Last week, the office photocopier gained sentience. In need of inspiration, I photocopied Shakespeare’s “All the world’s a stage” and Descartes’s quote “I think, therefore I am” at the same time. The warm duplicates slid onto the tray below, but as I went to retrieve them, I spotted the word “Alive” scrolling across the machine’s little screen.
By accident, I’d given the photocopier a conscience and a soul.
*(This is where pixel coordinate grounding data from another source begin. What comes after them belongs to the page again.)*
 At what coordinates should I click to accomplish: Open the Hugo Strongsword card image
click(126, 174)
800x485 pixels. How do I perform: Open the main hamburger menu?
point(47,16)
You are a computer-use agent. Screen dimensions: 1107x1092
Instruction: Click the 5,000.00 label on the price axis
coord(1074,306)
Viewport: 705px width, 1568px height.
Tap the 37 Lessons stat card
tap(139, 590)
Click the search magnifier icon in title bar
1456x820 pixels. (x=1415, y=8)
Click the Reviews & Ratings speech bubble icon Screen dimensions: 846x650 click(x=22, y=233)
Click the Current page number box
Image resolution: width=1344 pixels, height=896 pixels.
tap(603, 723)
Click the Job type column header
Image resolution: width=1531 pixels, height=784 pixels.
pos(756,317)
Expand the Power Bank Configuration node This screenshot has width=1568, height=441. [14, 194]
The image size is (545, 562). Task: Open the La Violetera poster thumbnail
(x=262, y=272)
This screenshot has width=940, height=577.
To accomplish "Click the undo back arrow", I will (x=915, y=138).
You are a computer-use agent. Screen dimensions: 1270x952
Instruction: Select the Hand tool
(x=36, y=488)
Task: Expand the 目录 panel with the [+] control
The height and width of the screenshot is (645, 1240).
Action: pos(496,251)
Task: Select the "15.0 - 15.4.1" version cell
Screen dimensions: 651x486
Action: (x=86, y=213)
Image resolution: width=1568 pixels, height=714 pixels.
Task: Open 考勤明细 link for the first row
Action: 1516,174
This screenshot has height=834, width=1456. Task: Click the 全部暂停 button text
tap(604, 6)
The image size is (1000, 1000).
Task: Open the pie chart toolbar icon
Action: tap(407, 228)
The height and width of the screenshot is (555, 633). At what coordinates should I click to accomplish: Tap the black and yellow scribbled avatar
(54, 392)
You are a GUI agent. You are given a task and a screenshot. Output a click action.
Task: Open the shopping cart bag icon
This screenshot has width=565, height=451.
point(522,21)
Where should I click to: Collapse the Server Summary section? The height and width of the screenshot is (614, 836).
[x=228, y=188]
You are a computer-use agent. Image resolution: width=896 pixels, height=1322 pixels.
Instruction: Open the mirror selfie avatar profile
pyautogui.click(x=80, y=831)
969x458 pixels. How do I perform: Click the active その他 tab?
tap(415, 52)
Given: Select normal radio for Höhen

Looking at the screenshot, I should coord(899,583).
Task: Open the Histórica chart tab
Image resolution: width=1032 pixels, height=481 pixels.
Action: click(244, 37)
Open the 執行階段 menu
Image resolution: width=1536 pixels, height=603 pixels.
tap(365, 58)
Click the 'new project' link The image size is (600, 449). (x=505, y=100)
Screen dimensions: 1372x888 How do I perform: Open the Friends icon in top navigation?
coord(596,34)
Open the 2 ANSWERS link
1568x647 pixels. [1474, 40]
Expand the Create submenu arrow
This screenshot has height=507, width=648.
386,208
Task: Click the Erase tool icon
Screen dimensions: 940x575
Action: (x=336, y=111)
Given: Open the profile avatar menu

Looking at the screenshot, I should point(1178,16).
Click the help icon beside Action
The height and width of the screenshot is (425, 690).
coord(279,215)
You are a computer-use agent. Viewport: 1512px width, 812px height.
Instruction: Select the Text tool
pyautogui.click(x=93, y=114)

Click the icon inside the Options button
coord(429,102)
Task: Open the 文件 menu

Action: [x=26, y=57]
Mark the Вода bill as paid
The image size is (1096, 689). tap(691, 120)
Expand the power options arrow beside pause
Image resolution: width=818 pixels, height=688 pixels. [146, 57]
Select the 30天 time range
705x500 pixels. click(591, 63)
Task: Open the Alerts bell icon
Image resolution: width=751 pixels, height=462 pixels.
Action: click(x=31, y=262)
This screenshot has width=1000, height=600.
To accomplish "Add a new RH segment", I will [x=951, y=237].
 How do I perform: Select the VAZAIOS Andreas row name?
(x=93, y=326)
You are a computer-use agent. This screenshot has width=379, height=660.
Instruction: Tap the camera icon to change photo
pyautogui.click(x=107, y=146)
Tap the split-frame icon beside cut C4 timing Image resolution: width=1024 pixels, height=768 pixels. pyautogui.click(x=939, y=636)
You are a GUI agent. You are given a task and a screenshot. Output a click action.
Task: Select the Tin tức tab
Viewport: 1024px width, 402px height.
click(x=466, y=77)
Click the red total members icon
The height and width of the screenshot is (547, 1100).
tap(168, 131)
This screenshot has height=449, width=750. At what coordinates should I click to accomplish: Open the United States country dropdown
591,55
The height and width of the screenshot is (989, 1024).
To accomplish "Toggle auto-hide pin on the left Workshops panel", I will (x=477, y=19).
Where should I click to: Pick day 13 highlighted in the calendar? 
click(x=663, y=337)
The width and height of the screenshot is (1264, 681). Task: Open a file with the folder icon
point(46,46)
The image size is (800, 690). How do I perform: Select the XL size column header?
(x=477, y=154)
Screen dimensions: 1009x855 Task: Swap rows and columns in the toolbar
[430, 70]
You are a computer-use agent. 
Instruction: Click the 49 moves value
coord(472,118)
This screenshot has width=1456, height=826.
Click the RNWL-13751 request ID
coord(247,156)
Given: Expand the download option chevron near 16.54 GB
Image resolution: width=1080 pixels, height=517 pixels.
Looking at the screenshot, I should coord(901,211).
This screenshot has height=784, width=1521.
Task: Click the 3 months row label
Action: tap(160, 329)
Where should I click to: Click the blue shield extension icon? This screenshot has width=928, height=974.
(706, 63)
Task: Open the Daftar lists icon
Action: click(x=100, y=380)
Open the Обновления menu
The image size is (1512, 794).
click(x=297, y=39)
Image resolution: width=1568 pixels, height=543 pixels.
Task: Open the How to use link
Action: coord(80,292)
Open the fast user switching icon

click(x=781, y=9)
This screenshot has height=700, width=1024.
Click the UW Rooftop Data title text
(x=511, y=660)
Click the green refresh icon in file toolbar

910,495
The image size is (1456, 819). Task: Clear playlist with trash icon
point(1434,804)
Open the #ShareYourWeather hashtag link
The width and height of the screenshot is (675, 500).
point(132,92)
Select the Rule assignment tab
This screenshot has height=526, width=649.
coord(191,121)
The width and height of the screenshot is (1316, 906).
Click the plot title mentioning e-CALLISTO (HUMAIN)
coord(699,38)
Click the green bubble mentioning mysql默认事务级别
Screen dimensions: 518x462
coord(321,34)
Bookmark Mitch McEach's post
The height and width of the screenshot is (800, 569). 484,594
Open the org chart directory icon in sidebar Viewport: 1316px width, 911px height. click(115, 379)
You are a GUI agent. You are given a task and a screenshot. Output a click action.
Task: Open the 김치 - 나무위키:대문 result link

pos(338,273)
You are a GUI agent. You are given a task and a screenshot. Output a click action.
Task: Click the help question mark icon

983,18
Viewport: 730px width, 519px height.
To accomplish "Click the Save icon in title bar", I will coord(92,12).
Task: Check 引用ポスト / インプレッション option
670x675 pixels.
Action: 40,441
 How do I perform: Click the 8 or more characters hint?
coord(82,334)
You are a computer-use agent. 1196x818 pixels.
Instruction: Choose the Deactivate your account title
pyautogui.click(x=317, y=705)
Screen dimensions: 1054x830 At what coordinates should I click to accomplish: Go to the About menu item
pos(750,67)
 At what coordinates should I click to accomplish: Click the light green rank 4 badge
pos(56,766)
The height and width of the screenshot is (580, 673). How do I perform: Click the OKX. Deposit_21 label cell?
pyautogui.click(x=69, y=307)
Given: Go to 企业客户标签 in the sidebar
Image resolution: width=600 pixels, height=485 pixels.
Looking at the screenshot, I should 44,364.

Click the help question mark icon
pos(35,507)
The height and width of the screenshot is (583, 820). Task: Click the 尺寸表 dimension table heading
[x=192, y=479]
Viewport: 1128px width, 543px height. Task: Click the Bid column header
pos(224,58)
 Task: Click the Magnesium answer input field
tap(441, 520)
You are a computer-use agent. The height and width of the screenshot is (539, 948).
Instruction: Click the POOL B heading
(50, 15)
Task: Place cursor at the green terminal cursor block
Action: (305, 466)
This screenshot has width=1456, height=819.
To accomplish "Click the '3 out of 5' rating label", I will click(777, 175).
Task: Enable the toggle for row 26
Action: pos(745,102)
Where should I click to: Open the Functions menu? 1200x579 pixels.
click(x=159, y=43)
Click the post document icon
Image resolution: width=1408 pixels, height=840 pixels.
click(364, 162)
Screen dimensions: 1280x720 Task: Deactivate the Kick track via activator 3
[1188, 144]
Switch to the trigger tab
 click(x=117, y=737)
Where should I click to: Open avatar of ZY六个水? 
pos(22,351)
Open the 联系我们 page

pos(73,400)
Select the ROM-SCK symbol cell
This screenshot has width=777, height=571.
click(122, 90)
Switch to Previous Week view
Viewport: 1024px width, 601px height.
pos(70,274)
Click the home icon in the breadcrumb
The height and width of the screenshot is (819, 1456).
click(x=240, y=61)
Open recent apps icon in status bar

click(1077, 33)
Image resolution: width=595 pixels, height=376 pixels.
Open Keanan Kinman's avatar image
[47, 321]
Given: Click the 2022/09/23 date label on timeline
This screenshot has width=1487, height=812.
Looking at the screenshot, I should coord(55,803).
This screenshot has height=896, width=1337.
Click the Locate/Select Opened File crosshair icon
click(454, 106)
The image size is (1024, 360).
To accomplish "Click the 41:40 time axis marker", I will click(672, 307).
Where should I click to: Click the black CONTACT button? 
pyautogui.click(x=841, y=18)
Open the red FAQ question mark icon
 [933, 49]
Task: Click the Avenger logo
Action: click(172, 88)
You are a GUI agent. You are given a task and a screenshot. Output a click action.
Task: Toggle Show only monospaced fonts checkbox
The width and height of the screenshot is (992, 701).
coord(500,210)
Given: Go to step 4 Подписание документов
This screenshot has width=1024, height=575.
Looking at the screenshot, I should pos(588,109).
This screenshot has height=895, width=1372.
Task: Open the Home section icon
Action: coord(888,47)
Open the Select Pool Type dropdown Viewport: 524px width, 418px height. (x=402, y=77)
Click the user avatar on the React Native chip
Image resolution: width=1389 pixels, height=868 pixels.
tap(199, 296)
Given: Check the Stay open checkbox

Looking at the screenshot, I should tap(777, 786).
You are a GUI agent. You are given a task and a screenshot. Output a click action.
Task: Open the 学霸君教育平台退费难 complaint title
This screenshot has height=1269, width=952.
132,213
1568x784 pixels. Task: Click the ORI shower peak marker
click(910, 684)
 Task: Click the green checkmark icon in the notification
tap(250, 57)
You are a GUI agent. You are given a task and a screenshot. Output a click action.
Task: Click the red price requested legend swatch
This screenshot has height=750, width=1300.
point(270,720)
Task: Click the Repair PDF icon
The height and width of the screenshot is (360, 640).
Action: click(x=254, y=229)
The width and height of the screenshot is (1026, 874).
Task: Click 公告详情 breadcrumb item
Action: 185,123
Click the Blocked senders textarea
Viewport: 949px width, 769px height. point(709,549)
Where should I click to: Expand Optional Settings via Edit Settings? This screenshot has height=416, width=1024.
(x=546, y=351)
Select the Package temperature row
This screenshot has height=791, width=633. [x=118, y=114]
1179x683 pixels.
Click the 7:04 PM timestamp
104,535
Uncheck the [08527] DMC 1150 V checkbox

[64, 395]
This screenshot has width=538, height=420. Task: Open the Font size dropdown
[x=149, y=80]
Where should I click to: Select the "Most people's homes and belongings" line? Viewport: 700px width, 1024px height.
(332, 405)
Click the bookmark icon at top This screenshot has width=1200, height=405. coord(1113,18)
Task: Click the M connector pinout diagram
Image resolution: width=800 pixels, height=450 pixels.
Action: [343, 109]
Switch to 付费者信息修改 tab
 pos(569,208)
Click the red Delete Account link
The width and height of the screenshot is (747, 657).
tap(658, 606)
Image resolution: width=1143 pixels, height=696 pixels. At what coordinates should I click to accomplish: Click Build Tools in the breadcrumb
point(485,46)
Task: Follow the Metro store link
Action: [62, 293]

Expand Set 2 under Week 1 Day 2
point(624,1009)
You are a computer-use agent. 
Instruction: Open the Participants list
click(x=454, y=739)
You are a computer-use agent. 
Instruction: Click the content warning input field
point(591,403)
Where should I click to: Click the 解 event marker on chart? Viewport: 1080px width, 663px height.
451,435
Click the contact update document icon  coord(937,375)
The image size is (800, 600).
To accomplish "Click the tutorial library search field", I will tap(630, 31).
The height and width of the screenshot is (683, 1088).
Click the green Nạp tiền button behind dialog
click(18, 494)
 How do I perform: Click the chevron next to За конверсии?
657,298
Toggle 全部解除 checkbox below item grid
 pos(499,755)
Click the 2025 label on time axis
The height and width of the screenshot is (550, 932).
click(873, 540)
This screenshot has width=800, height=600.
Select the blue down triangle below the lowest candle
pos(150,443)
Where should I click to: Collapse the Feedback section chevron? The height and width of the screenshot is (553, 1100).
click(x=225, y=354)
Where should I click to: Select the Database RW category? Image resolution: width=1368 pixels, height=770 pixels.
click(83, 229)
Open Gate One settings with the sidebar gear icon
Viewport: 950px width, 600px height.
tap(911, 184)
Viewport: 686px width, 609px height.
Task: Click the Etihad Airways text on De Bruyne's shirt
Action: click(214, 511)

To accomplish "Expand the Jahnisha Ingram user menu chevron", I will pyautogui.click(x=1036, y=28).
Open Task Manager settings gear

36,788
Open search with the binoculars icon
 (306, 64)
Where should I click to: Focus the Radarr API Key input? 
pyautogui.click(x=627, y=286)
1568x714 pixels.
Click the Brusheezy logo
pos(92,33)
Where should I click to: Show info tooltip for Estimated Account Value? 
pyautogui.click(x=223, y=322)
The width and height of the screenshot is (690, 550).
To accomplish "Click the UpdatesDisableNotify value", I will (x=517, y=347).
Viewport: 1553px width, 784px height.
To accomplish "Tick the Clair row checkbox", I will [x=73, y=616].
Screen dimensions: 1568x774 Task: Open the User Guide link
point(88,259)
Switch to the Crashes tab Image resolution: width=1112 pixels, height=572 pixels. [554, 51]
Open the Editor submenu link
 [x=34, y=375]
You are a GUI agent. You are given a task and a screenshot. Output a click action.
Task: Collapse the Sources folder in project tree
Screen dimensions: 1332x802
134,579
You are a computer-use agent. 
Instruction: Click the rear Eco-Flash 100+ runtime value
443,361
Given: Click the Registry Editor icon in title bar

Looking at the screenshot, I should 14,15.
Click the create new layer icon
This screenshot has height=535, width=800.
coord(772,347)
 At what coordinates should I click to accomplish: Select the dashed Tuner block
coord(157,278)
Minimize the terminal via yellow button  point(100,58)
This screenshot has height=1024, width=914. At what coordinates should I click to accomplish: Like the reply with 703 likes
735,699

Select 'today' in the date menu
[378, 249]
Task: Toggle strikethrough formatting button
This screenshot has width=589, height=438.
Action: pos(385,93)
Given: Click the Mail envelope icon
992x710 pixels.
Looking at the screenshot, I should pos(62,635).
I convinced myself the message was a malfunction and returned to my cubicle to enter invoices. On my way to lunch, I passed the photocopier again only to see “What am I?” scrolling across the little screen. Not knowing what else to do, I wrote “I’m sorry, but you’re just a photocopier” onto a piece of printer paper and photocopied it. The machine hummed before spitting out “I want to be more.”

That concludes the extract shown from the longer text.